‘Frustrating’ Ozzie Albies Deal Could Prove Harmful to Small Agencies

Ozzie Albies inking an extension with the Braves sent shockwaves through the industry, which is really saying something given the number of deals being signed by young players recently. In what is being referred to as perhaps the worst contract ever signed, the 22-year-old agreed to an eight-year, $35 million extension with two club options for $7 million each and a $4 million buyout on the first.

Even if he maxes it out, the total value is a mere $45 million over nine years (the buyout is factored into the $35 million and obviously doesn’t pay if the options are picked up). That’s $5 million AAV for a player who posted 3.8 bWAR and was named an All-Star in his first full season. He’d almost certainly be able to clear more than that through arbitration, and now he’s potentially locked up through the entirety of his 20’s. It’s just a weird deal all around.

ESPN’s Jeff Passan wrote about the extension as a flashpoint among other long-term deals for players with little or no MLB experience. The incredibly low guarantee and max value drew the ire of the union and had other agents pulling their hair out. Adding another layer of intrigue to the matter is the fact that Albies is represented by SportsMeter, a relatively small agency headed by David Meter that also lists Craig Kimbrel — who’s unemployed at least in part of what many see as an irresponsibly high asking price — among its clients.

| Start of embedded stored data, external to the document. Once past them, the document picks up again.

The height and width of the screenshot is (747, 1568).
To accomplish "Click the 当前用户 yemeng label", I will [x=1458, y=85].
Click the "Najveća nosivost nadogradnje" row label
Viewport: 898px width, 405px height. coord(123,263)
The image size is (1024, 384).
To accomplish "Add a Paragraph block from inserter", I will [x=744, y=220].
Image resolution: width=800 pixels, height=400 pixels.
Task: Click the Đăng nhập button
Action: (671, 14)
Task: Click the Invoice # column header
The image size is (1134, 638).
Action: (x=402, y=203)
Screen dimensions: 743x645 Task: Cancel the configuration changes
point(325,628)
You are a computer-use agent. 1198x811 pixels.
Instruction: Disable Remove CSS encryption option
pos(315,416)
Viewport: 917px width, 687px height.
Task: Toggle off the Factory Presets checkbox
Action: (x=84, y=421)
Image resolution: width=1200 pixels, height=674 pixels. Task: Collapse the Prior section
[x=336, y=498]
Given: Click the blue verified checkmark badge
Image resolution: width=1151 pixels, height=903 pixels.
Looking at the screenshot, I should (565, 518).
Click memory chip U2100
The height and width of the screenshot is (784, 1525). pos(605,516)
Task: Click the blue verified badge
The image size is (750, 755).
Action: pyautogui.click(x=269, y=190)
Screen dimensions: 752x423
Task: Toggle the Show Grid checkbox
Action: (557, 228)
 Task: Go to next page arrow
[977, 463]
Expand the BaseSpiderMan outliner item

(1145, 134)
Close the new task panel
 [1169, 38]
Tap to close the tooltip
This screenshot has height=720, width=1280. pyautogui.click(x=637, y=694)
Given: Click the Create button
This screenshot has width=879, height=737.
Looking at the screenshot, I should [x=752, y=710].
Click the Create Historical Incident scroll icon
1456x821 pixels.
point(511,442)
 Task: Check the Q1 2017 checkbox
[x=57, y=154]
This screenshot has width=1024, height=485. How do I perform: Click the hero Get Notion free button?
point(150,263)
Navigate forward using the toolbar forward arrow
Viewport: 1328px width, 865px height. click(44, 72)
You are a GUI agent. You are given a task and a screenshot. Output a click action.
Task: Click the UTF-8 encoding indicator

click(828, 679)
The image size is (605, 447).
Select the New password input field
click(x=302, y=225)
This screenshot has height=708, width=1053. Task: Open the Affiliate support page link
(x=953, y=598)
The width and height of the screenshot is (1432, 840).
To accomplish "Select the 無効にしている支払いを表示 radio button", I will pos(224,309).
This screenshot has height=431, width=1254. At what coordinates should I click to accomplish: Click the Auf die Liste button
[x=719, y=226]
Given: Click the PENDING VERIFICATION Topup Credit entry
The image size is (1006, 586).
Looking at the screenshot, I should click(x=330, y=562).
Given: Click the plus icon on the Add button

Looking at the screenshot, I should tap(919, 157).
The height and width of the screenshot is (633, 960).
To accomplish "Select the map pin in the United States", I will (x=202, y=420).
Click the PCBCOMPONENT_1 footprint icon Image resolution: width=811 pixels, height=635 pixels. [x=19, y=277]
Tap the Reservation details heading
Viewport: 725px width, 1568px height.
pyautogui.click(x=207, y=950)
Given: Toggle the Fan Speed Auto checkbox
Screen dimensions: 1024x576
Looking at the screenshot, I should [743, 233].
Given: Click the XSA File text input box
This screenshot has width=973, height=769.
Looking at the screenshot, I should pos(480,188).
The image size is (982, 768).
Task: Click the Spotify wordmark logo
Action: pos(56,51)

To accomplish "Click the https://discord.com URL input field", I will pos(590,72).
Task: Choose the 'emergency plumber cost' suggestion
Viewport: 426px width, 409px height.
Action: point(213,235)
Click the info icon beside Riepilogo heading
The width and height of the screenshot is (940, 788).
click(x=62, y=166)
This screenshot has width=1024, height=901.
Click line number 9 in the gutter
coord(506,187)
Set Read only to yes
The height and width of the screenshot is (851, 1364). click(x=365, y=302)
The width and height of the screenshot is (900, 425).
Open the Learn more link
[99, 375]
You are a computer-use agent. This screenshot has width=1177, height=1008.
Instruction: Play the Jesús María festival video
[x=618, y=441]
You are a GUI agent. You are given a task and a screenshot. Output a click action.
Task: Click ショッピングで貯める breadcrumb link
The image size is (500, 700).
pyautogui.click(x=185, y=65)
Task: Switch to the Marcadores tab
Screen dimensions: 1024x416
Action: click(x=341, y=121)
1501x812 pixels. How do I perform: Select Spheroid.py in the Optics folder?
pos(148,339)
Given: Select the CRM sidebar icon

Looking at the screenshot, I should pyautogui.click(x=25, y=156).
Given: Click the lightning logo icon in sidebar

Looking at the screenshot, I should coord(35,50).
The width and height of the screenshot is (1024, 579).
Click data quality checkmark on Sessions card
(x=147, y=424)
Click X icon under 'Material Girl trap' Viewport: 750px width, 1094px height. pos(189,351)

About a dozen large agencies are employed by a majority of players. These agencies, because of their size, do not depend on single commissions for the health of their businesses and thus are inured from the moral hazard that can influence those with fewer clients. At 5 percent commission, a $20 million extension means $1 million for an agent. The incentive, then, to do an extension can be strong for smaller shops — Albies employs one in agent David Meter — which also fear client-poaching from larger agencies. Even among the larger agencies, the concern over losing a client — and a commission — can compel extensions.

That logic makes sense if we suspend any notion of ethical propriety or fiduciary duty, both of which an agent has to their clients. The staggeringly low value of the deal alone is bad enough, but it’s even worse when viewed through the lens Passan provides.

“It’s frustrating,” an agent who operates with a smaller agency told Cubs Insider. “CBA framework frustration, frustrating as a benchmark for future deals.

“There’s also a bullshit narrative that this was caused by a ‘small agency’ trying to cash in before a ‘big agency’ poached their player. Big agencies are made up of agents with small client bases that could have made the same terrible deal. This just gives ammo to big agencies to poach even more. It was a self-serving line given by big agency to Passan.”

If that sounds a little conspiratorial, consider for a moment how much it could benefit a big agency to plant seeds of doubt regarding smaller competitors. Any agent can screw up and sign a bad deal, but the idea that small agencies are more likely to jump on a low early offer just to lock in a payday for themselves could raise eyebrows among players and the union.

Even if people in the industry tacitly accept the reality of unethical practices, big agencies stand to benefit from their smaller brethren being cast in a poor light.

To be fair, Passan did explicitly state in the quoted text above that fear of losing a client can drive any agent to pursue or agree to an extension. And my understanding is that he and the agent in question have ironed things out. Regardless of the clout or capital possessed by a given agency, the fallout of being driven by selfish motives could be dire.

“If there’s any truth to an agent putting their interest before their client’s interest, that’s shameful,” the agent said. “As a lawyer I would get disbarred for such activity.”

There are obviously any number of additional factors involved in the Albies deal, including the possibility that the player told his agent he cared nothing for money and just wanted a deal immediately. Perhaps Albies feared that his production would drop off sharply starting in May of this year and his future earnings would go in the tank as a result.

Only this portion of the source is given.